“Matru Ki Bijlee Ka Mandola” is a political satire. The film begins with Mr. Mandola and his drinking companion, Matru, creating havoc.
“Matru Ki Bijlee Ka Mandola”, belongs to feudal lord, Hukum Singh Mandola aka Harry (Pankaj Kapur) from the first frame, literally. Harry harbours the dream of selling his agricultural land for industrialisation and development, not sparing a thought to the villagers’ plight.
But that is only when he is sober. But after taking alcohol, he is a changed man, completely transformed. The socialist in him surfaces and incredibly, he challenges his own feudal self, wanting to help his villagers.
He is not the only one wanting to help the poor villagers. Matru (Imran Khan), Mandola’s driver-cum-assistant and his partner in crime, too is egalitarian and wants to help the villagers save their land.
There is Mao, a faceless well-wisher, who manages to offer timely help to the villagers. And there is Mandola’s foreign educated daughter Bijlee (Anushka Sharma) too joining in the revolution.
On the surface, at the start, it seems like a light-hearted entertainer about an alcoholic feudal lord, his drunken idiosyncrasies and his villagers. It’s when Chief Minister Chaudhary Devi (Shabana Azmi) mouths, “Maslaa hai desh ka, na power ka na bijli ka,” sums up the larger issues that the film deals with and post her entry it becomes evident that it is a political satire.
The film is not only layered with demons of the society, but also deals with personal demons that haunt Mandola, his people and the place.
Pankaj Kapur is the only star of the film as the film belongs to him. After “Maqbool”, this is easily his best. He keeps the audience regaled with his “pancho pancho” after guzzling a few pegs, hallucinating about a “gulabi bhains” (pink buffalo) and when he is confronting the scheming Devi (Azmi).
He delivers a power-packed performance with convivial ease.
Arya Babbar as Badal, Devi’s imbecile son, delivers a compelling and consistent performance.
Imran as the idealistic, rustic Matru is a refreshing change from his usual suave and debonair avatar. He slips into his role with simplicity. Unfortunately for him, his character is not so well rounded and is on the fringe of the plot.
Anushka fails to be thunderous in her performance even though she is Bijlee. She walks through the film doing what she always does – playing a bold and spunky girl with I-care-a damn attitude.

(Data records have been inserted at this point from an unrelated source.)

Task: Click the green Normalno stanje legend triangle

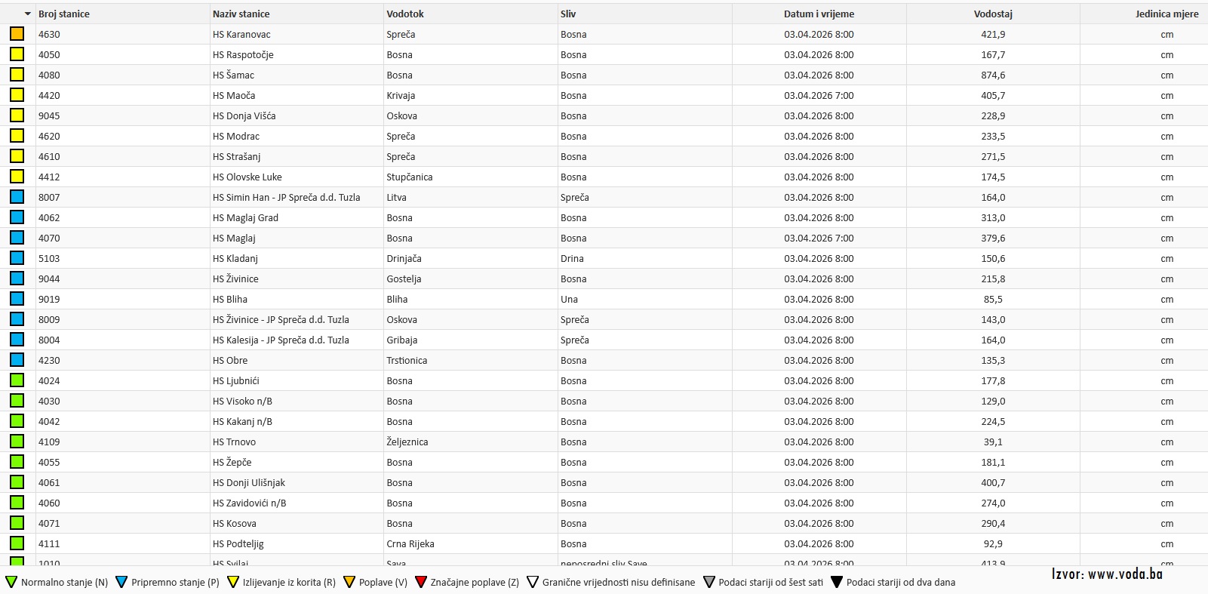Action: coord(11,582)
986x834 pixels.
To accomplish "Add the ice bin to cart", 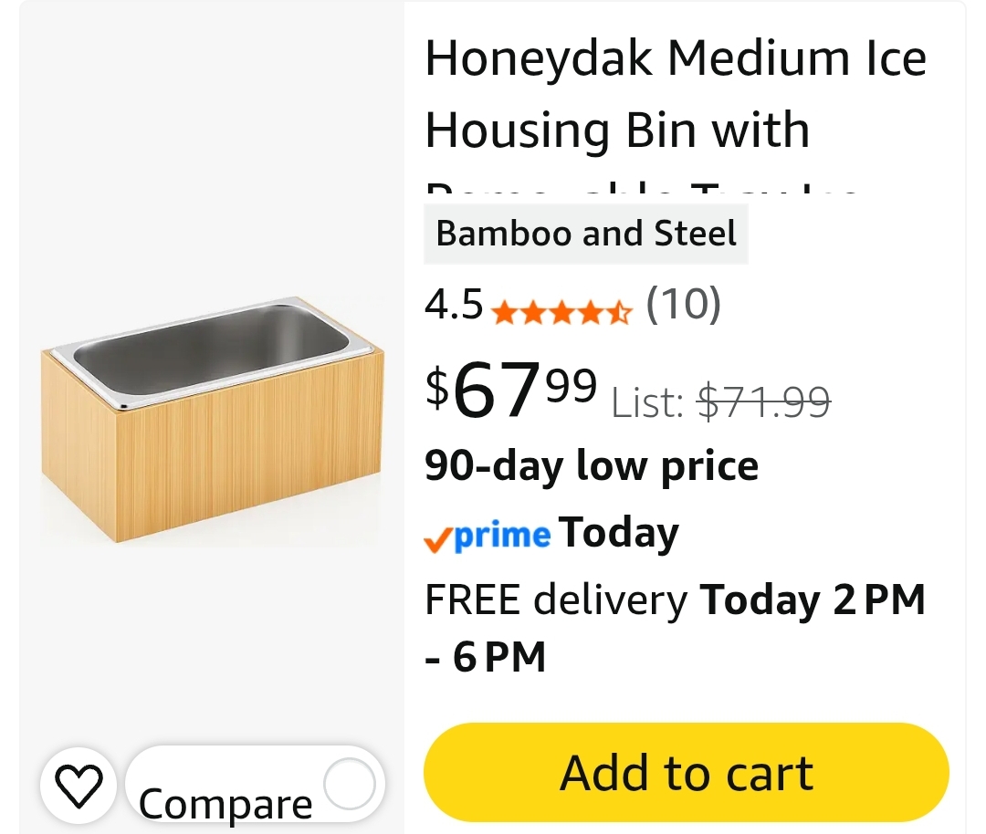I will point(686,773).
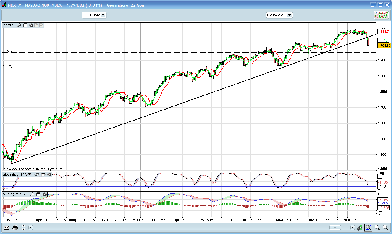Click scrollbar right arrow button
The height and width of the screenshot is (234, 392).
click(x=352, y=228)
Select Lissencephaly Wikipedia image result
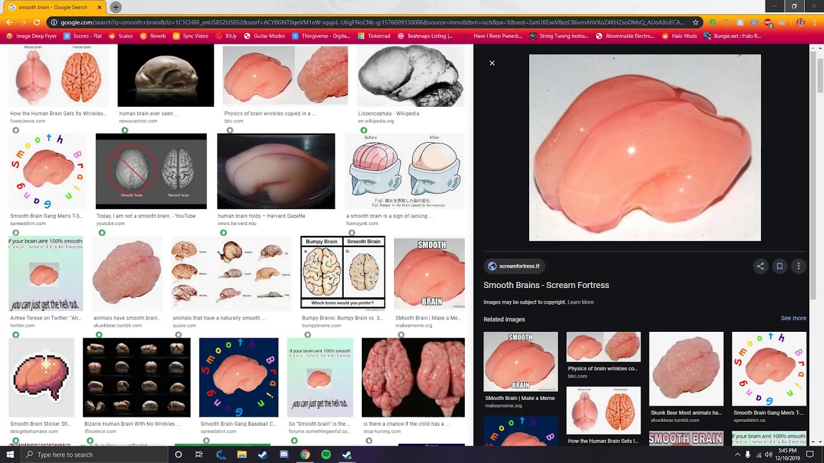This screenshot has width=824, height=463. coord(411,76)
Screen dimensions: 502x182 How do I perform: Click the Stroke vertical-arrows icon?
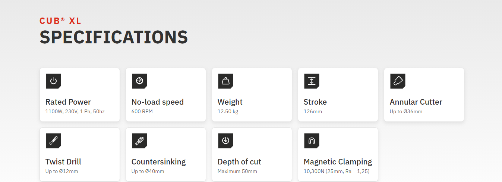(312, 81)
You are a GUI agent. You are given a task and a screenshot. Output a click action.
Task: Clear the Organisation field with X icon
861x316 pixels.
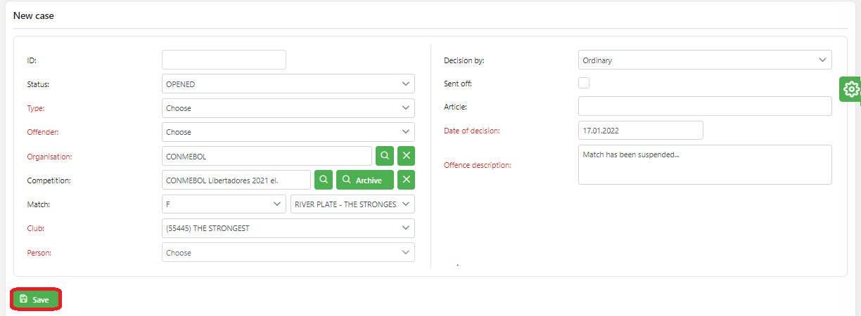[x=406, y=156]
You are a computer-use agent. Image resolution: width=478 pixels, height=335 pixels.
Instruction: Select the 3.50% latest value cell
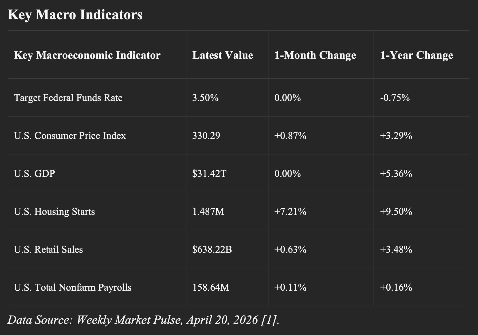tap(205, 98)
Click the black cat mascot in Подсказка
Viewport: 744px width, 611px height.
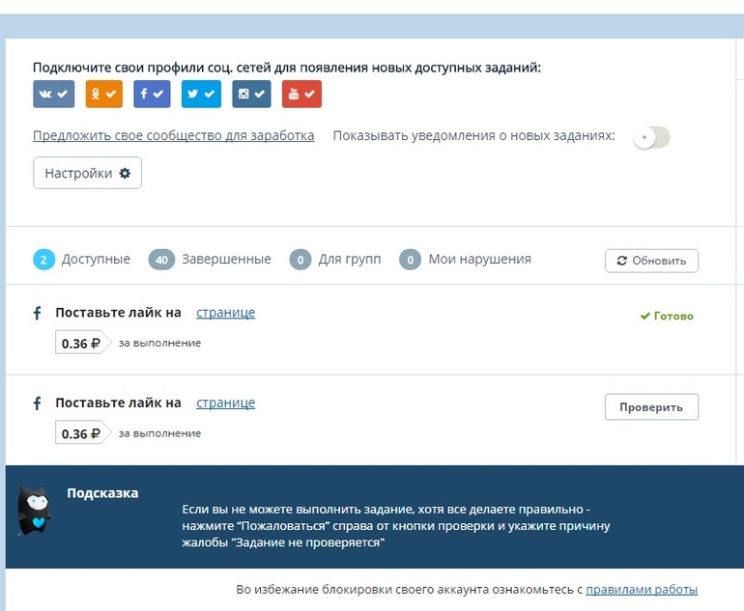point(34,511)
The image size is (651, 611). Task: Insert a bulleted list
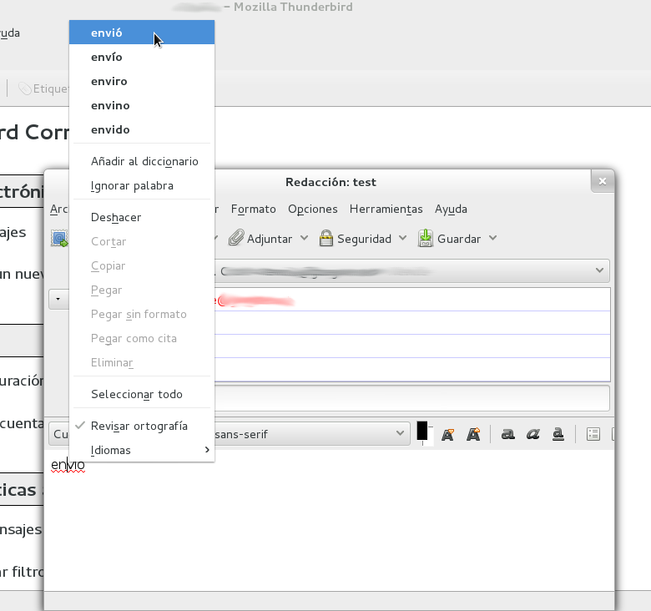coord(593,434)
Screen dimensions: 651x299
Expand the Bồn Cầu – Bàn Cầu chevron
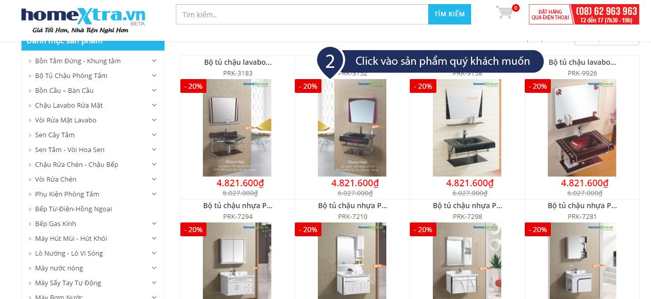[154, 90]
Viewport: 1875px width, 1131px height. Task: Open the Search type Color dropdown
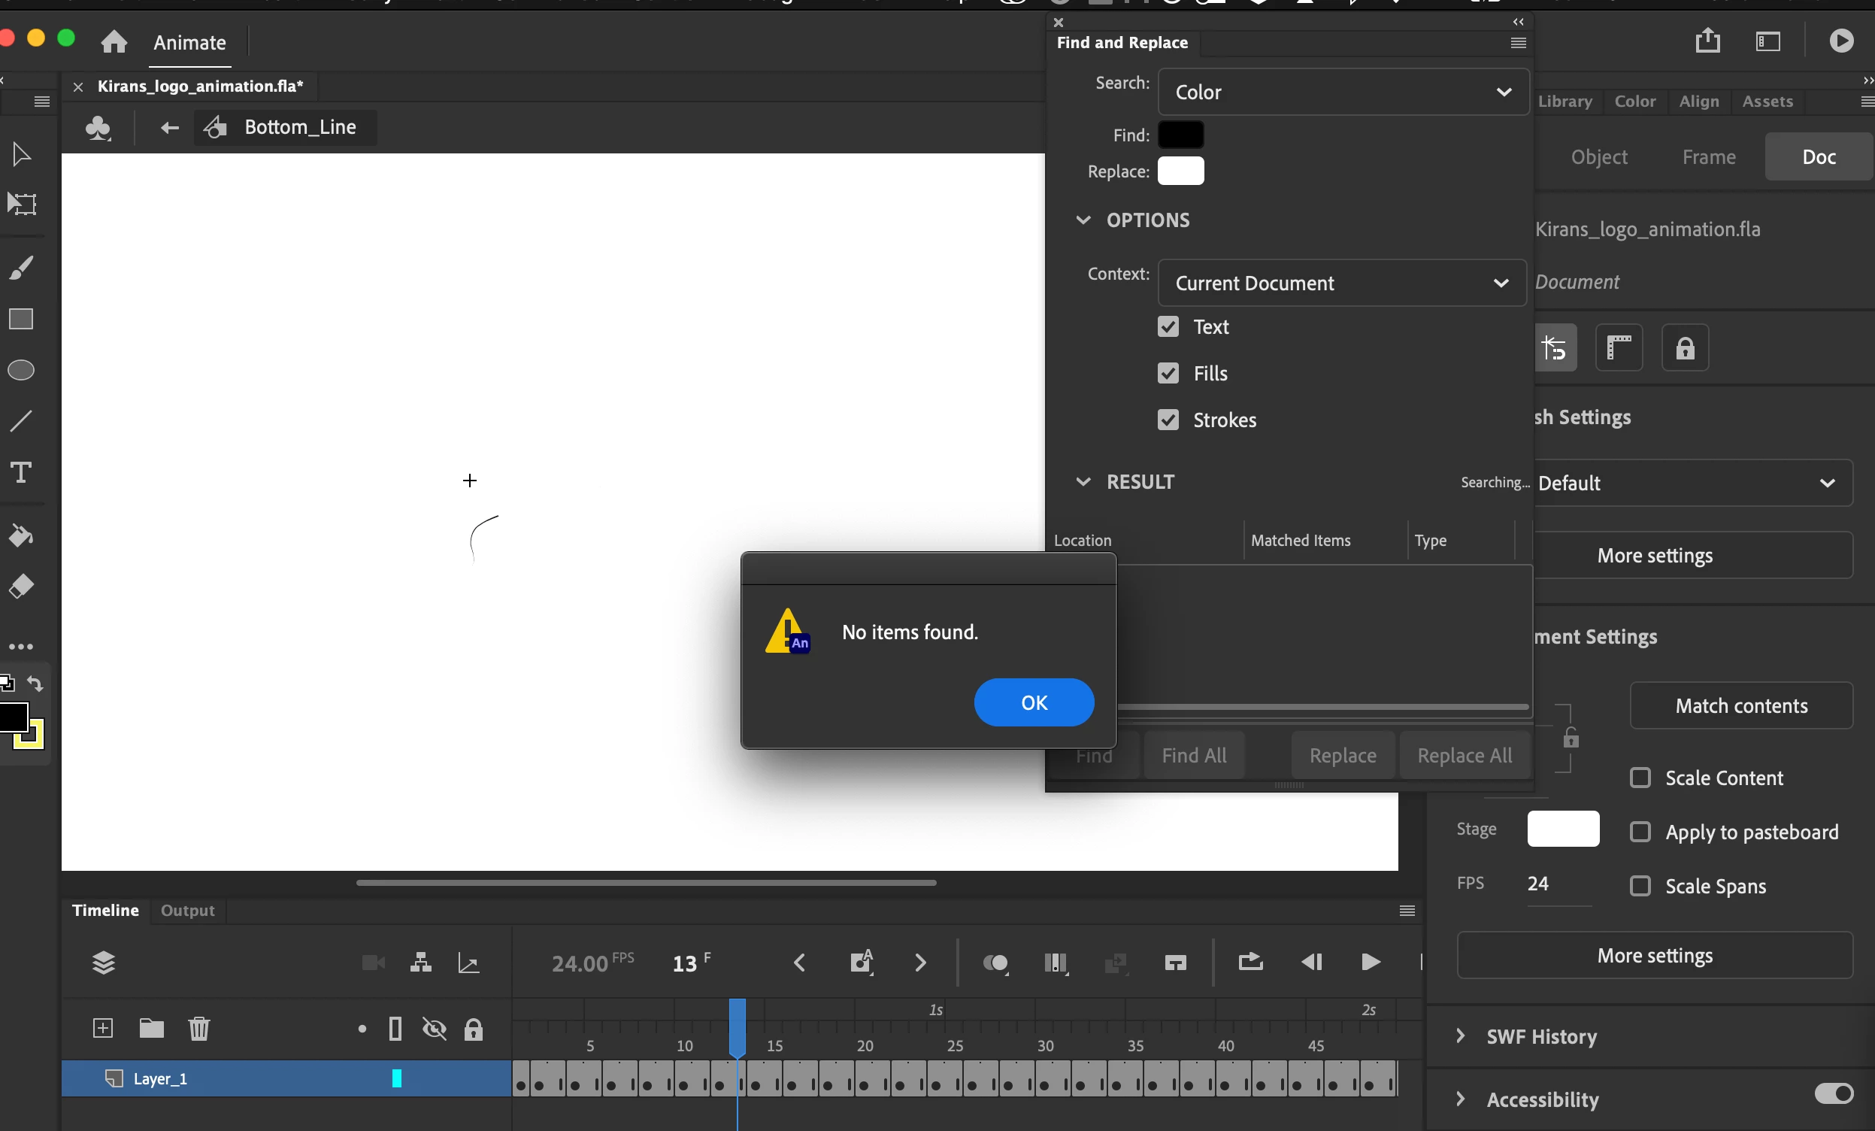(x=1343, y=92)
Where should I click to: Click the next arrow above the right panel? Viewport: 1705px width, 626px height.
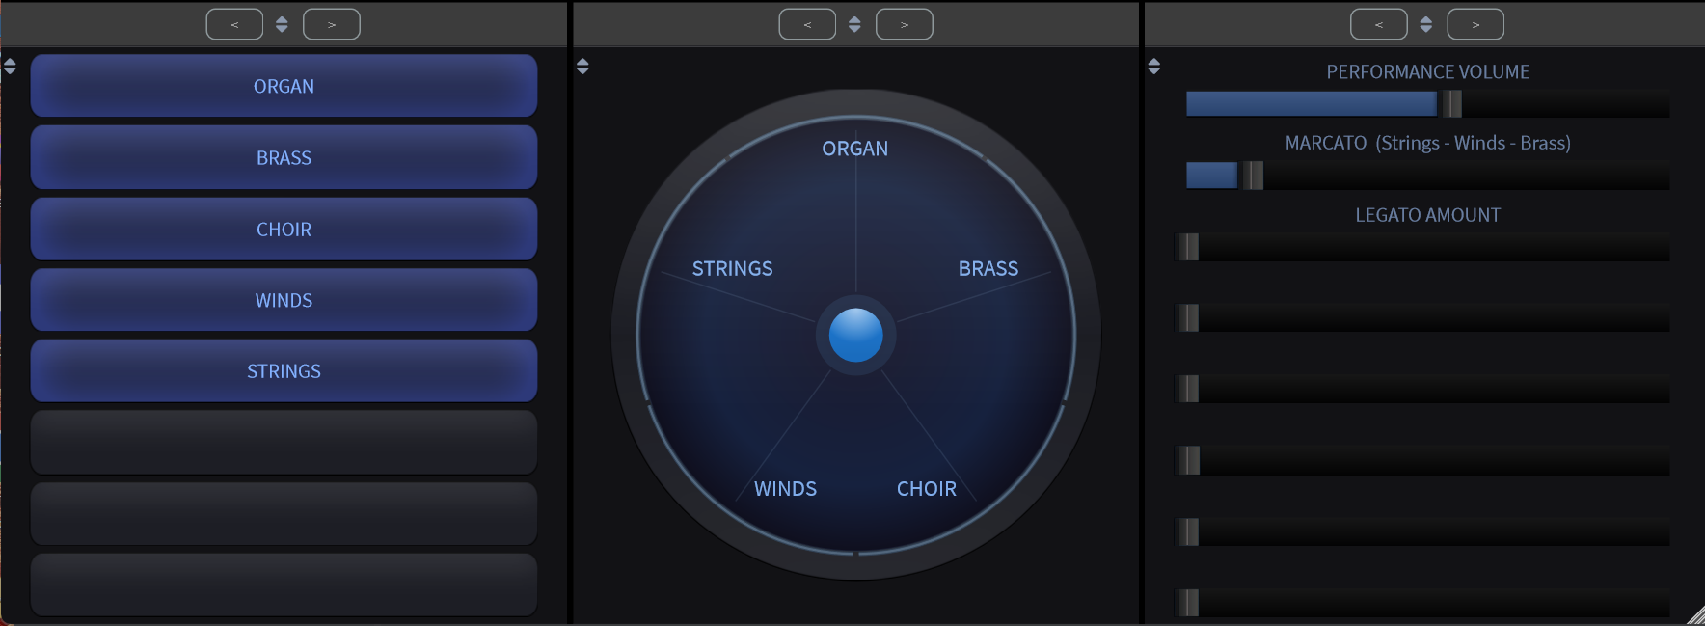click(x=1475, y=24)
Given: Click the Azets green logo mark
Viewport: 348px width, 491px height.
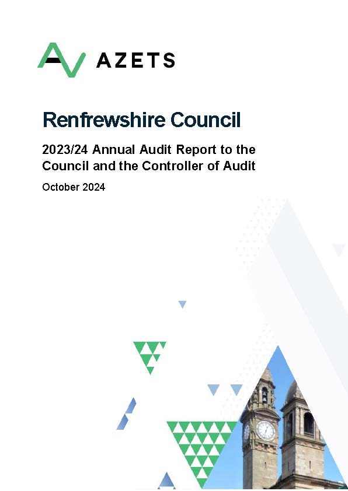Looking at the screenshot, I should (x=61, y=60).
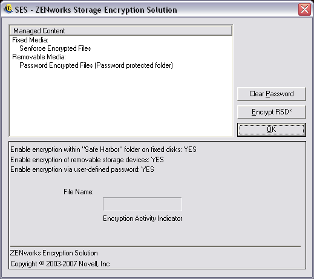The image size is (314, 279).
Task: Click the SES application icon in title bar
Action: point(8,9)

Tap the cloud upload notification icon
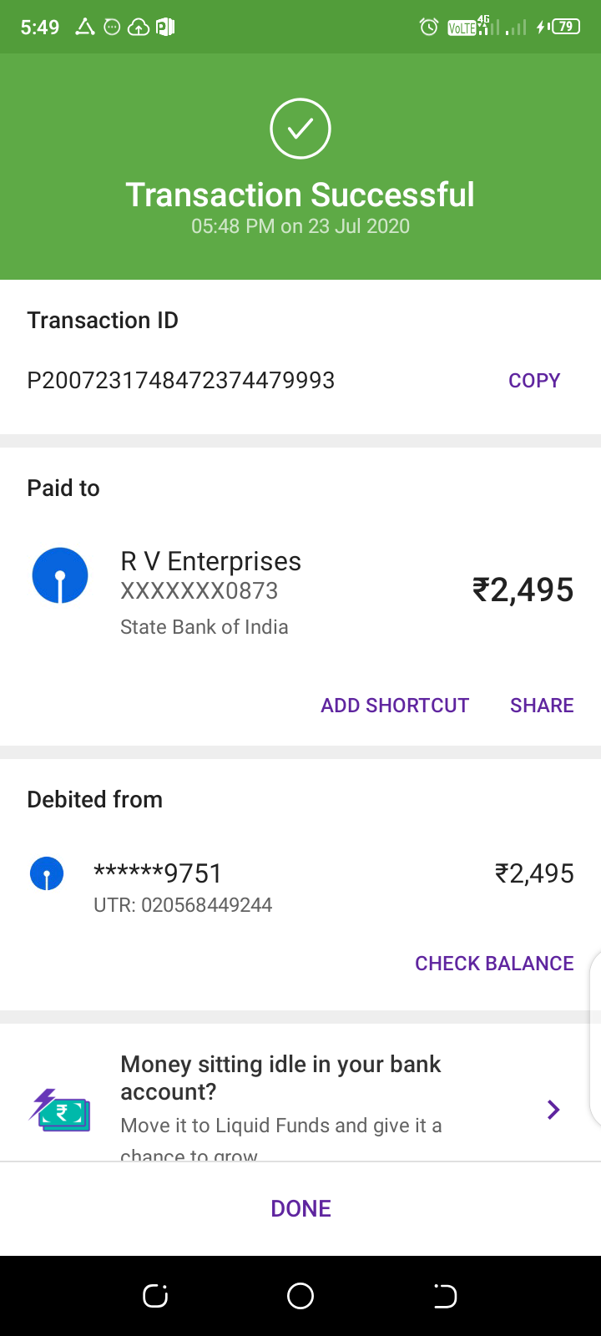coord(139,28)
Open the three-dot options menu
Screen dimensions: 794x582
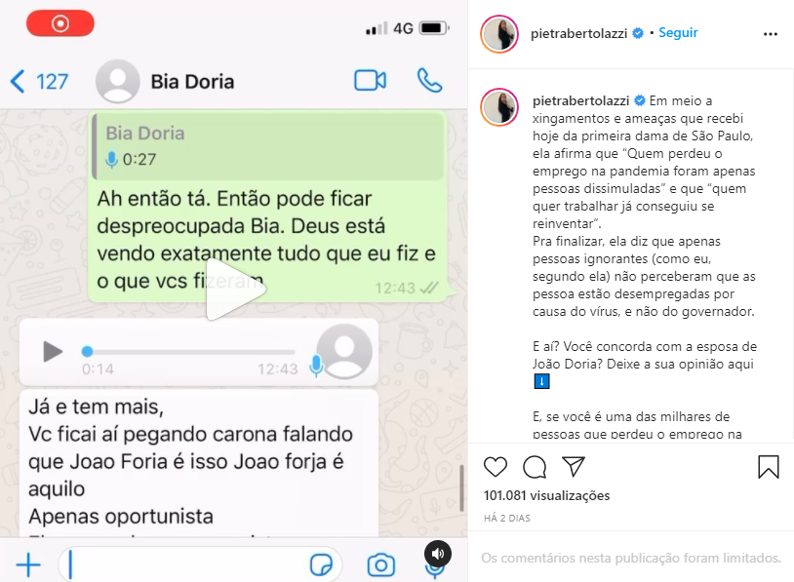[771, 34]
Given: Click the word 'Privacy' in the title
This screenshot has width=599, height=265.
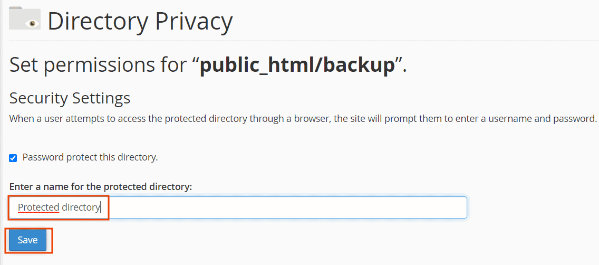Looking at the screenshot, I should (x=193, y=22).
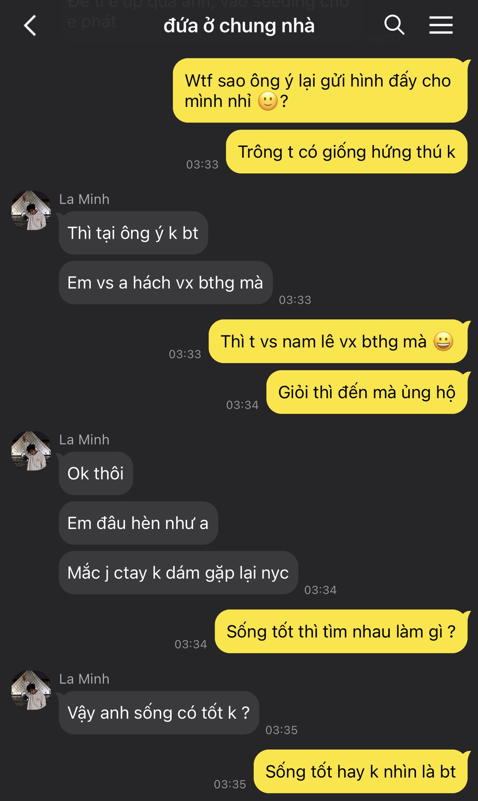Image resolution: width=478 pixels, height=801 pixels.
Task: Open the hamburger menu icon
Action: click(x=441, y=25)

The music, as expected from Bhardwaj, is outstanding. “Oye Boy Oye Boy Charlie” is well-picturised though reminiscent of “Namak ishq ka” from “Omkara”. The title song is energy-packed though not too relevant in the context of the film.
The background score and the lyrics by Gulzar are equally a treat and add to the pace of the film.
Bhardwaj has managed to package the film well. The treatment is indeed poetic and smooth. The cinematography is good and inspiring. The dialogues and lyrics are hard hitting with messages and oodles of entertainment, mostly double entendre.
The plot is layered and complex, but not without flaws. The barbs on the political system and society are contemporary and may lose their context in years to come, very reminiscent of Indian People’s Theatre Association (IPTA) plays.
“Matru Ki Bijlee Ka Mandola” may not have a universal appeal, but it is thoroughly entertaining.